What is expected: Rewrite every line of the rows below, keeping the requests as they are. Multiply each click coordinate in the answers by 1.65 and round to the nearest whole number, with halves rounded up. Leave the pictures out.

[Word and element pointing rows]
## Begin

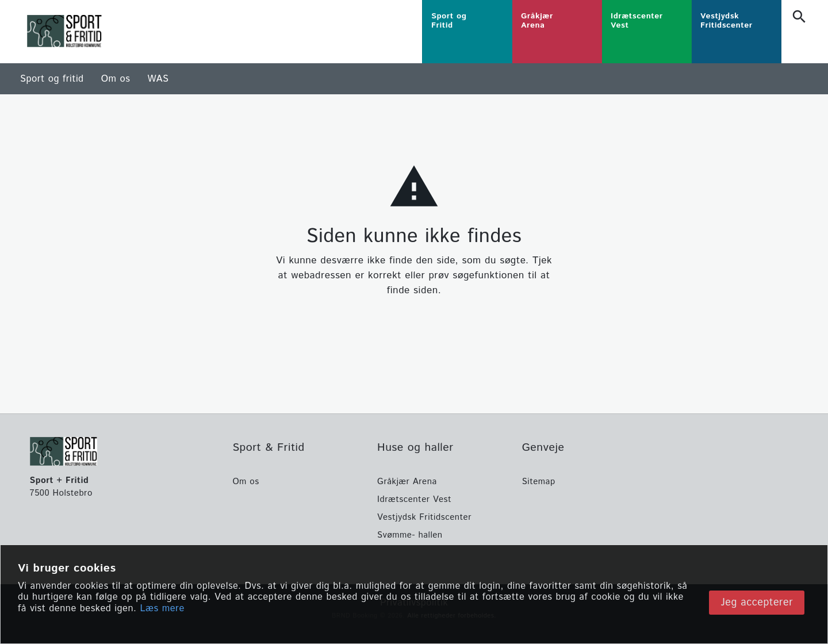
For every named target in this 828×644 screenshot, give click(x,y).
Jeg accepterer (757, 620)
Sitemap (539, 481)
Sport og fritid (52, 79)
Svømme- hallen (410, 535)
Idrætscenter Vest (414, 499)
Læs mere (162, 630)
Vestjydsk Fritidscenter (424, 517)
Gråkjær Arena (407, 481)
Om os (116, 79)
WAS (158, 79)
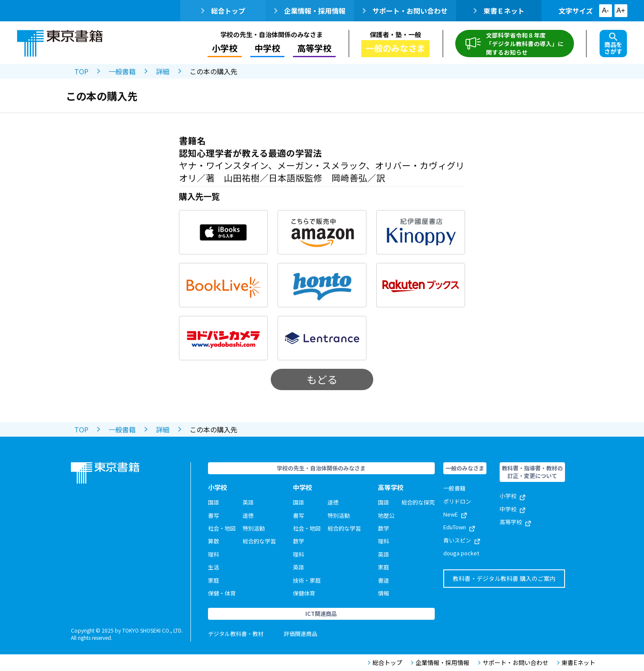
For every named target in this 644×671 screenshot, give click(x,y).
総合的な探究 (418, 502)
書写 (214, 515)
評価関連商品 (301, 633)
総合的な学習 (259, 541)
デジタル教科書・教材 (236, 633)
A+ (621, 10)
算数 (214, 541)
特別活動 (254, 528)
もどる (322, 379)
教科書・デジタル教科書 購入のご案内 (504, 578)
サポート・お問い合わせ (405, 11)
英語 (248, 502)
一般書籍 (122, 71)
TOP (81, 71)
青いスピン (462, 540)
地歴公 (386, 515)
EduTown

## End

Right answer:
For every named target in this 828×644 screenshot, give click(x,y).
Jeg accepterer (1249, 1023)
Sitemap (889, 794)
Sport og fritid (86, 130)
Svømme- hallen (677, 883)
Idrætscenter Vest (683, 823)
Læs mere (267, 1040)
Vestjydsk Fritidscenter (700, 853)
Gråkjær Arena (672, 794)
Om os (191, 130)
WAS (261, 130)
For every named target in this 644×671 screenshot, give click(x,y).
総合的な探究 (690, 828)
書写 (353, 850)
評価関連商品 (497, 1044)
総合的な学習 (427, 893)
デジタル教科書・教材 (389, 1044)
A+ (1025, 17)
算数 (353, 893)
特別活動 (419, 871)
もどる (531, 625)
教科書・デジタル教科書 購入のご案内 (832, 954)
サポート・お問い合わせ (668, 18)
英語 (409, 828)
一般書籍 (201, 117)
TOP (134, 117)
青いスピン (762, 891)
地歴公 (637, 850)
EduTown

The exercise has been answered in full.